How it all began
Today I’m writing the first Bookmer blog post. We’ve wanted to do this for a long time, but between studies, work, and life, it never quite happened. Now it does. And in the coming weeks and months, there’ll be more—curiosities, honest behind-the-scenes notes, tips and tricks, things we learned the hard way, and small stories that (I hope) are genuinely worth your time.

First launch December 17, 2022
Let me rewind to the beginning.
Around 2022 I was still in university, and already drowning in links. Papers, articles, tools, random late-night finds—my browser was a skyline of tabs and a graveyard of “I’ll read this later.” I tried a bunch of bookmark managers.
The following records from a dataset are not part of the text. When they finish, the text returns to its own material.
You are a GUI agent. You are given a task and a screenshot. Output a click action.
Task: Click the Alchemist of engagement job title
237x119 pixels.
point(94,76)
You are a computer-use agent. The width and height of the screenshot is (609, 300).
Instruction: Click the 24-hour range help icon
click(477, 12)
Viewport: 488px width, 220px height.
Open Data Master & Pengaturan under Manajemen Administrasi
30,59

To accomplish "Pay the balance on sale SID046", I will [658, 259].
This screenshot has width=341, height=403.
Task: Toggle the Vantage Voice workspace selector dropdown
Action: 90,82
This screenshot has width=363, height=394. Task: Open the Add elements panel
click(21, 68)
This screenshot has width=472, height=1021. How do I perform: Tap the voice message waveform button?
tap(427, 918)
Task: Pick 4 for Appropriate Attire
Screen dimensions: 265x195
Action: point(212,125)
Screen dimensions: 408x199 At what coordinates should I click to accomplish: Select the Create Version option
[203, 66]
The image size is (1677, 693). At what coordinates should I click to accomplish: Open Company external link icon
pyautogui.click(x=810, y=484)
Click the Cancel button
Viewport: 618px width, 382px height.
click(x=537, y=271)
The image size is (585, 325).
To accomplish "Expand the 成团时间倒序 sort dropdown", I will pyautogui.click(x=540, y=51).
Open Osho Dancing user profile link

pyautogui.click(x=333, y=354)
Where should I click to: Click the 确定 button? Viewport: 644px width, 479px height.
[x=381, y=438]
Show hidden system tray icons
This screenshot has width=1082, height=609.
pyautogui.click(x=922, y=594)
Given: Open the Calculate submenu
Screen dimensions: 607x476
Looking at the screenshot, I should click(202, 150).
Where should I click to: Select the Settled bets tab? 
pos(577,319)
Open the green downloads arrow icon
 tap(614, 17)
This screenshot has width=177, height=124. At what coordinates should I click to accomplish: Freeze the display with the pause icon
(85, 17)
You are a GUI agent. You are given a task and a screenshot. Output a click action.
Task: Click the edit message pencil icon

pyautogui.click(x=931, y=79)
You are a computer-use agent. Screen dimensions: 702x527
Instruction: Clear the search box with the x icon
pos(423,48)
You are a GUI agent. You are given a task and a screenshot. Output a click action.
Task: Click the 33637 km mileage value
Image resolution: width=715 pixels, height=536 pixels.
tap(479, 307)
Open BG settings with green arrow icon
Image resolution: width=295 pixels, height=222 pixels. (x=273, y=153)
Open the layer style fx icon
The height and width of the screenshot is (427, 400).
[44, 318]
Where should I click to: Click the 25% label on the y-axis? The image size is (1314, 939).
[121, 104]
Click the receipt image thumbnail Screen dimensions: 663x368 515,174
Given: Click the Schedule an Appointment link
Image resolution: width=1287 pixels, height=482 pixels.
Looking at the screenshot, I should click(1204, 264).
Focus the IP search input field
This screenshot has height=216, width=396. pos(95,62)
Many of them, actually. For different purposes, different tools. And every single time, something felt off: the structure didn’t fit how my brain organizes things; the mobile experience was awkward; sync felt brittle; the flexibility I wanted just wasn’t there. Even at my first job I found myself juggling links all day. Yes, you can toss them into your browser, but a real manager gives you a lot more—context, order, trust.
So the idea was simple: build something very small and very me. Just enough to customize, just flexible enough to get out of my way. A few lines of code turned into a little project; a little project turned into a living thing. I had no name for it at first. For a while I used Bookmarker.me—then I stumbled onto Bookmer, and it clicked.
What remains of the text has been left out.